# SimpleFIN Data Exploration

This notebook allows you to interactively pull and explore your financial transaction data using the SimpleFIN Bridge.

In [None]:
import requests
import base64
import datetime
import json
import os
import pandas as pd
import psycopg2
from IPython.display import display, Markdown

ACCESS_FILE_NAME = 'simplefin_access_url.txt'

print(f"Current Working Directory: {os.getcwd()}")

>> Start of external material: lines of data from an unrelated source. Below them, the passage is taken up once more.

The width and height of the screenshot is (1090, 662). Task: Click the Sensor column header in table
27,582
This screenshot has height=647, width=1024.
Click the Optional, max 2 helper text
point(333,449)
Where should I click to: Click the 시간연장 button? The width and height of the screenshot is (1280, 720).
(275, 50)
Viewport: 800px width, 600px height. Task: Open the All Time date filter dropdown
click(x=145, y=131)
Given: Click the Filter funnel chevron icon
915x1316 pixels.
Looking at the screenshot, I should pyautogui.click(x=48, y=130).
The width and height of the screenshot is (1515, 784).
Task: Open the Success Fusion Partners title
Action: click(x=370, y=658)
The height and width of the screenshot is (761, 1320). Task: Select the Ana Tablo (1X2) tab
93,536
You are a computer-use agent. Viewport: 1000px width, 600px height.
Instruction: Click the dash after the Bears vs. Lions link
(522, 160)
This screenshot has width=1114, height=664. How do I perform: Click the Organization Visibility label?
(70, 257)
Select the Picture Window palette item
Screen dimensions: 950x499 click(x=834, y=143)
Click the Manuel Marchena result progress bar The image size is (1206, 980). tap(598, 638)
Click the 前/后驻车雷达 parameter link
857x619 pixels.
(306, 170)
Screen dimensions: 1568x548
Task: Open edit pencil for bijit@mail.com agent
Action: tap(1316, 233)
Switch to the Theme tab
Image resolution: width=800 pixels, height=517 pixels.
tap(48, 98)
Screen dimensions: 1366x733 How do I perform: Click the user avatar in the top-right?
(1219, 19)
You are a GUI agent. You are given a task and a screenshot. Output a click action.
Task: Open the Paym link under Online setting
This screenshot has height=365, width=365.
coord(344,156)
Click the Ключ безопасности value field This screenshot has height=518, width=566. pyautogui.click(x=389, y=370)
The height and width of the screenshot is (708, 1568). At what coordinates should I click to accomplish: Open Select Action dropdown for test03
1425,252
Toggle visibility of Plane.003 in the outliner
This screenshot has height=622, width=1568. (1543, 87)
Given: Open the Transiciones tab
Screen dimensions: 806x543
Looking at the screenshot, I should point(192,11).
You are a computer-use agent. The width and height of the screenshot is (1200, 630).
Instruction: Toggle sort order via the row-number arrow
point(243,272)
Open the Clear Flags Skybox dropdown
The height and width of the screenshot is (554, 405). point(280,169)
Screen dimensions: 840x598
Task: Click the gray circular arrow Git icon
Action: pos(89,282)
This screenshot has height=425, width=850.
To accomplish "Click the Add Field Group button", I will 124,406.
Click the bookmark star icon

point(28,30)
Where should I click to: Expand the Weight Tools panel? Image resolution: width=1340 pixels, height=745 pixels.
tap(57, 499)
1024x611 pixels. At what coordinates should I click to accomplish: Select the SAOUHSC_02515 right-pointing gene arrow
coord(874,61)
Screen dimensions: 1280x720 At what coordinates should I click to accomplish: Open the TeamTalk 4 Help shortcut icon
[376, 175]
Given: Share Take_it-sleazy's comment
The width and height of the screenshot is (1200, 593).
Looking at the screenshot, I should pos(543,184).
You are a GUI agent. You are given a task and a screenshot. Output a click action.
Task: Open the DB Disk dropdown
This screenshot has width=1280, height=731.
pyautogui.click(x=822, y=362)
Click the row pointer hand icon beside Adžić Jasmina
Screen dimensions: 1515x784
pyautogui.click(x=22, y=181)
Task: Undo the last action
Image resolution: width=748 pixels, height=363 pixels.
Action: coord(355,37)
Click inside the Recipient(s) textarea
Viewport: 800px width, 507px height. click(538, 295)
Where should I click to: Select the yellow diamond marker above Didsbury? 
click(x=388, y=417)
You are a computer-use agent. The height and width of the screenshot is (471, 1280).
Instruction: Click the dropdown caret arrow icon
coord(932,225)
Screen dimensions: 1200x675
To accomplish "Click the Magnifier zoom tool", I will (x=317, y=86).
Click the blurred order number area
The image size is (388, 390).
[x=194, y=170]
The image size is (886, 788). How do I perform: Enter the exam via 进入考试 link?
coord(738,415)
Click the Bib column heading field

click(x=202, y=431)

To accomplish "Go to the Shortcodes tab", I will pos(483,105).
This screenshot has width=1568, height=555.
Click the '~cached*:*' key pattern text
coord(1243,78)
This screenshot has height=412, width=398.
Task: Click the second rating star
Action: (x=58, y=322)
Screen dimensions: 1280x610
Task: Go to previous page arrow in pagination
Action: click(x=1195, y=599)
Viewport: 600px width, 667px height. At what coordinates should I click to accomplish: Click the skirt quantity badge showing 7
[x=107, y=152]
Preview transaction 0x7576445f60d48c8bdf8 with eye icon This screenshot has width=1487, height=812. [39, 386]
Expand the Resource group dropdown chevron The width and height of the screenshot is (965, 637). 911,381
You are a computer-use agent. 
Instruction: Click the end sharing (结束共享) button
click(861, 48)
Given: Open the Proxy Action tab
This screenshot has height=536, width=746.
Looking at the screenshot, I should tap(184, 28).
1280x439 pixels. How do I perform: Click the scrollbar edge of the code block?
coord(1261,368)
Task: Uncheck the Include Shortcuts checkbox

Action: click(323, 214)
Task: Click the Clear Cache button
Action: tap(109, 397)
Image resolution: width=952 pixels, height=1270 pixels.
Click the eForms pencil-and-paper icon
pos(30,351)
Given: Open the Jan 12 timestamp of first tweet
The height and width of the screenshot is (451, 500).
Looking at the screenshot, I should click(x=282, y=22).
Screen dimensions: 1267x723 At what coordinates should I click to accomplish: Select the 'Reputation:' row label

# Try to find the file in the current directory or adjacent to this notebook
possible_paths = [
    ACCESS_FILE_NAME,
    os.path.join(os.getcwd(), 'simplefin', ACCESS_FILE_NAME), # In case we are running from root
    os.path.join(os.path.dirname(os.path.abspath('__file__')), ACCESS_FILE_NAME), # Best guess if __file__ worked (it doesn't in nbs usually)
    '/home/danielaroko/applications/data_exploration/simplefin/simplefin_access_url.txt' # Hardcoded fallback
]

access_file_path = None
for path in possible_paths:
    if os.path.exists(path):
        access_file_path = path
        break

print(f"Resolved Access File Path: {access_file_path}")

## Authentication

We need an Access URL to talk to SimpleFIN. 
1. If you have already run this, it will load from `simplefin_access_url.txt`.
2. If not, it will ask for a **Setup Token**.
   - Get a token here: [https://bridge.simplefin.org/simplefin/create](https://bridge.simplefin.org/simplefin/create)
   - Or use a demo token.

In [None]:
access_url = None

# 1. Try to load Access URL from file
if access_file_path and os.path.exists(access_file_path):
    try:
        with open(access_file_path, 'r') as f:
            content = f.read().strip()
            if content:
                access_url = content
                print(f"Loaded Access URL from {access_file_path}")
            else:
                print("Access file is empty.")
    except Exception as e:
        print(f"Error reading access file: {e}")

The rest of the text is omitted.